--- Begin Extracted records ---
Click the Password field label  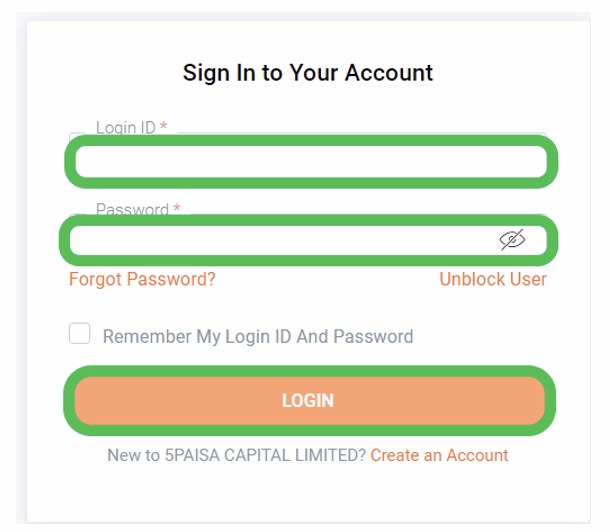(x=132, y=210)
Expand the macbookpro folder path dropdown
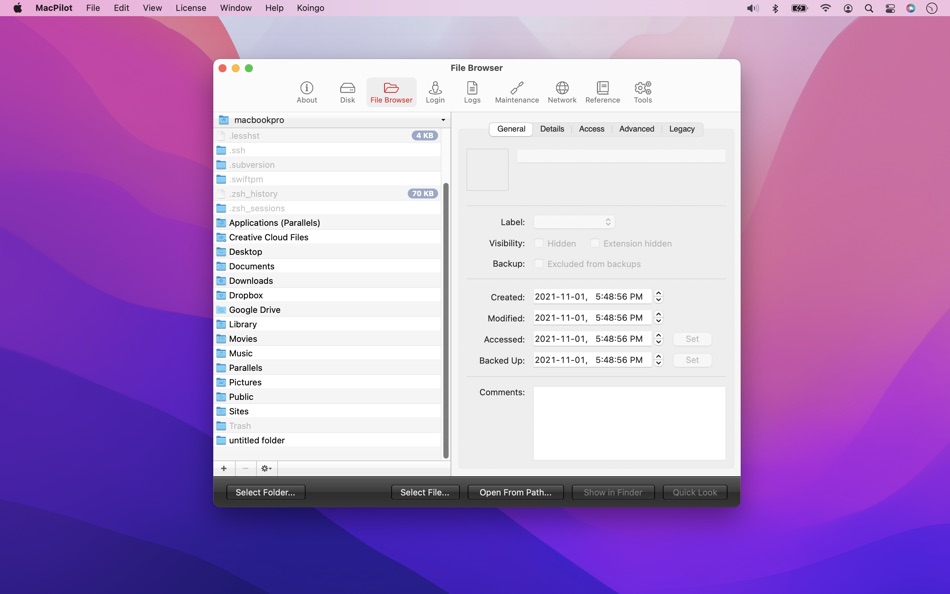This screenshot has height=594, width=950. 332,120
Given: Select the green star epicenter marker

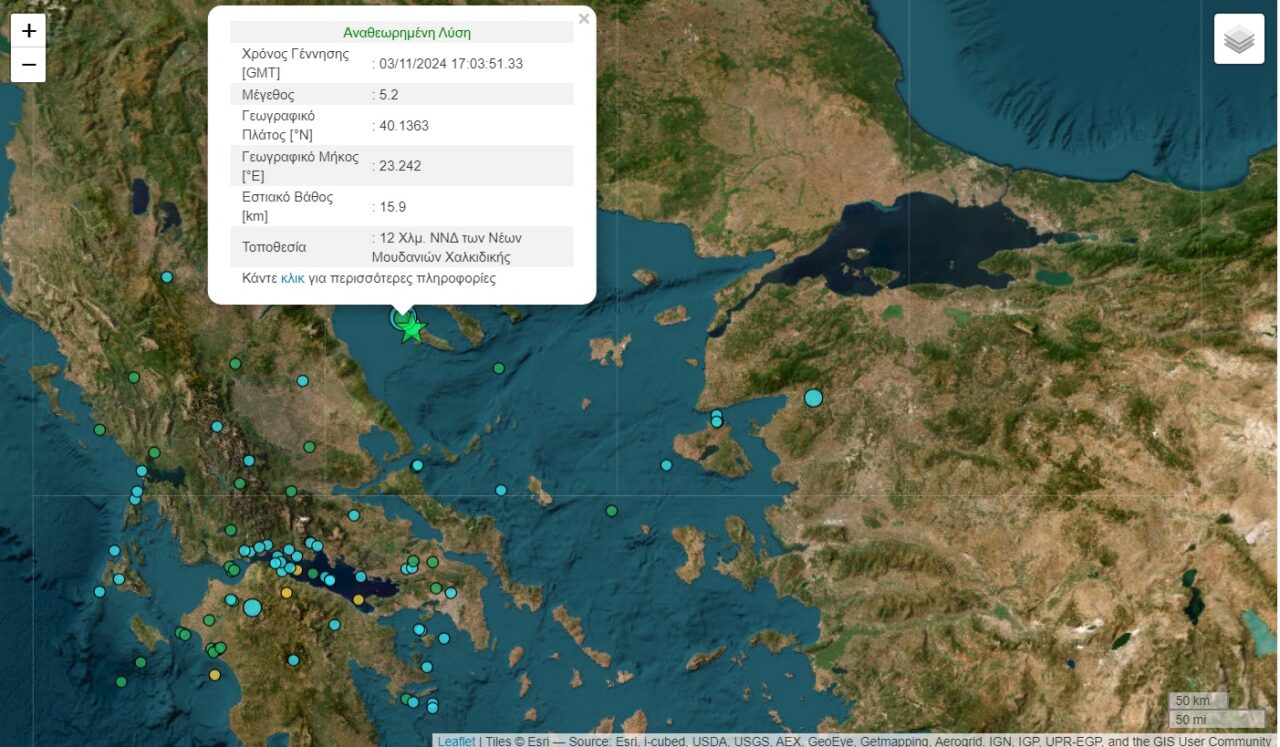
--- End Extracted records ---
--- Begin Extracted records ---
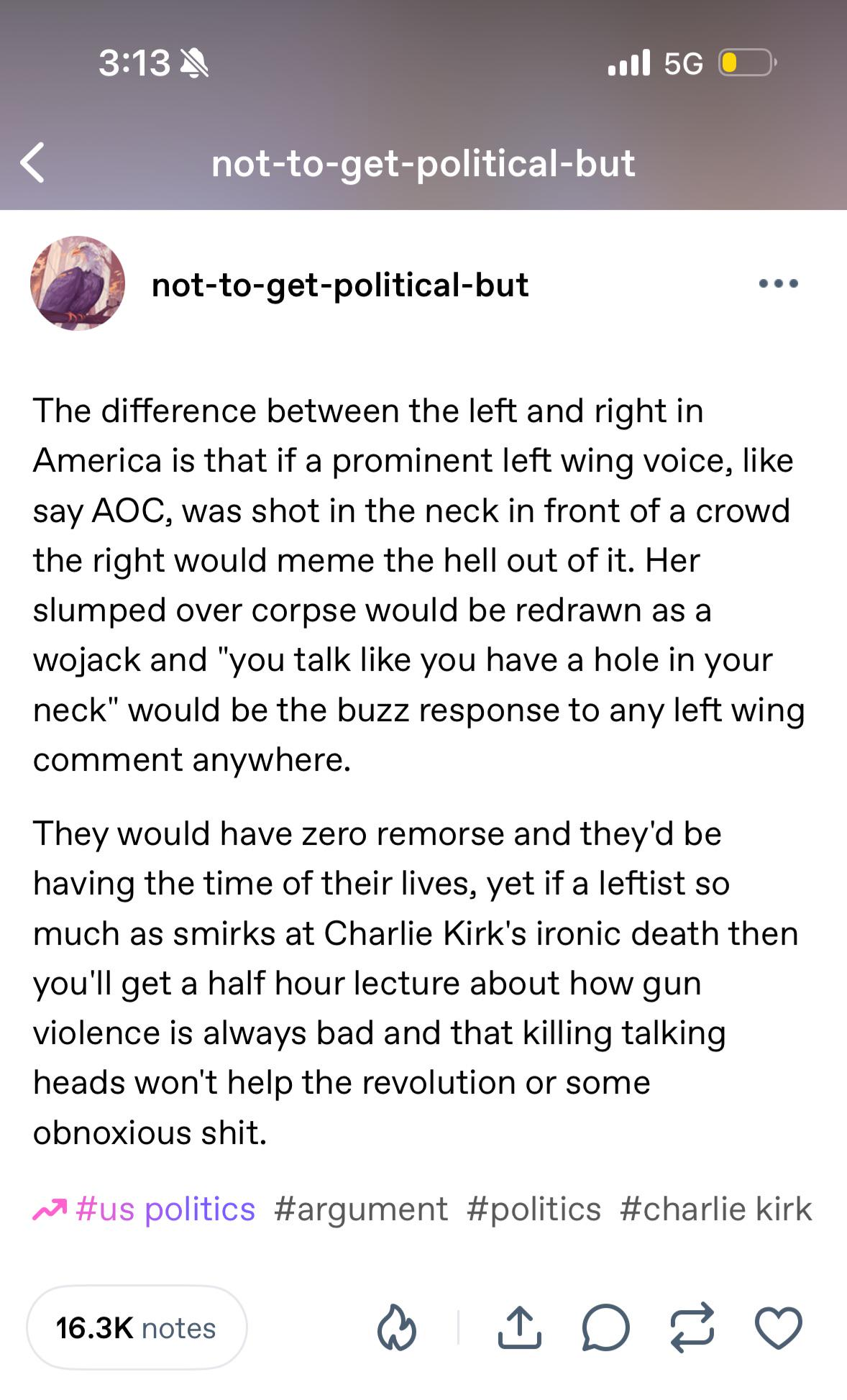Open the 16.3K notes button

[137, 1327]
--- End Extracted records ---
• [Directions for this task]:
Copy the part of the items that opens with the line containing "Expand the macbookpro folder path dropdown" and closes with the line containing "Given: Select the green star epicenter marker", swapping "dropdown" for "menu" and keeping everything else unchanged. Leave the pictures out of your answer.

• [Output of the exercise]:
Expand the macbookpro folder path menu
This screenshot has height=594, width=950. 332,120
Given: Select the green star epicenter marker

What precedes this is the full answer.